Il dolore è una reazione normale alla perdita di una persona cara che abbiamo perso. Ma è anche essere consapevoli del tempo che passa, delle nostre e altrui capacità che lentamente svaniscono, dei limiti che piano piano si presentano. Proviamo dolore per la sofferenza umana. Ci addorloriamo per i sentieri che non abbiamo camminato, per i desideri a cui non abbiamo lasciato spazio, per gil sguardi che non abbiamo concesso.
Ma mente il dolore può sembrarci inutile, da scartare, da lasciare indietro i prima possibile, in realtà è il riconoscimento del valore di ciò che apprezziamo e di ciò che è stato importante per noi. È solo attraverso la connessione, che avviene tramite pensieri, oggetti, sensazioni e ricordi, che possiamo andare avanti; è per questo che il dolore ci permette di progredire.
Nel mondo di oggi però siamo abituati a tenere il dolore a distanza, a viverlo come qualcosa di terrificante, inspiegabile, sbagliato. Dobbiamo tenerelo a distanza da noi stessi, ma anche dagli altri, trattandolo come un nemico della nostra felicità e del nostro equilibrio. E ci si vergogna di provare dolore.
Vedo ogni giorno tantissime persone che si obbligano a tornare alla routine, si obbligano a tornare come prima pur di non sentire e di non riconoscere che ciò che stanno vivendo non è più in linea con i loro bisogni e i loro valori attuali.

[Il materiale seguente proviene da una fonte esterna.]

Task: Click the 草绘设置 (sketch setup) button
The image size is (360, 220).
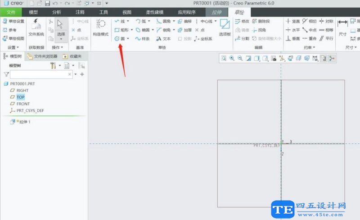Action: click(x=14, y=21)
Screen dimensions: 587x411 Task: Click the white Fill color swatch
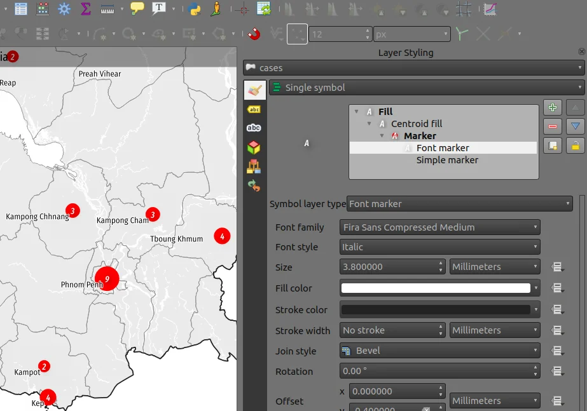[x=436, y=288]
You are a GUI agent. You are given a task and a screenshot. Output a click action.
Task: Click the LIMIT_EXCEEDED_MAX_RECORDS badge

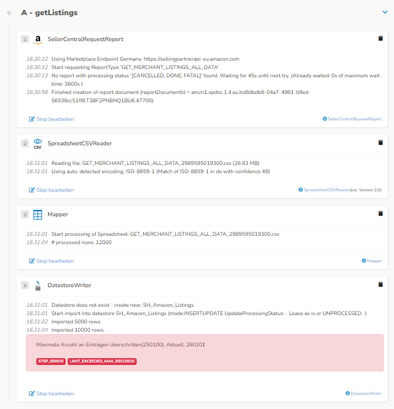tap(102, 361)
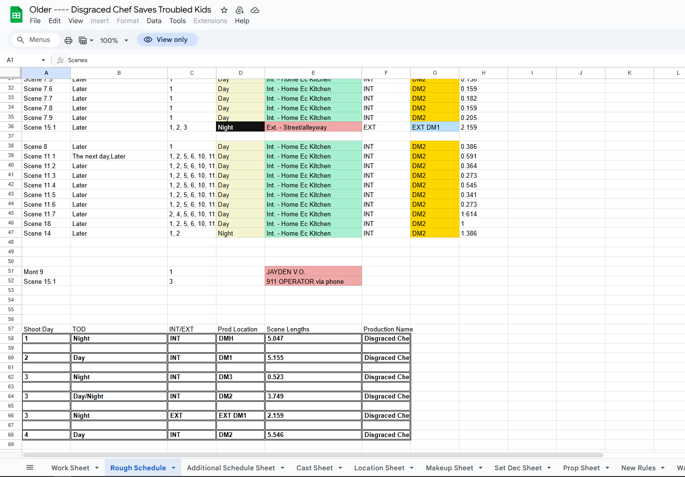Star this spreadsheet document
Image resolution: width=685 pixels, height=477 pixels.
[224, 10]
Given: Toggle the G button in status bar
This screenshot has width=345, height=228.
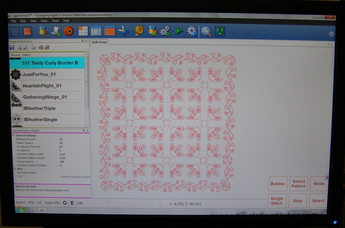Looking at the screenshot, I should (x=65, y=203).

È normale cambiare e avere nuove esigenze e vivere emozioni forti quando ciò che stai vivendo non si allinea più con te stesso.
Se ci si concede di soffrire, si ha paura che annegheremo nella disperazione, ma ci si dimentica in realtà che il dolore, specialmente quando si perde qualcuno di caro, è un'esperienza universale, sana e temporanea.
Senza di essa, rischiamo di rimanere bloccati e limitare il nostro "sentirci vivi".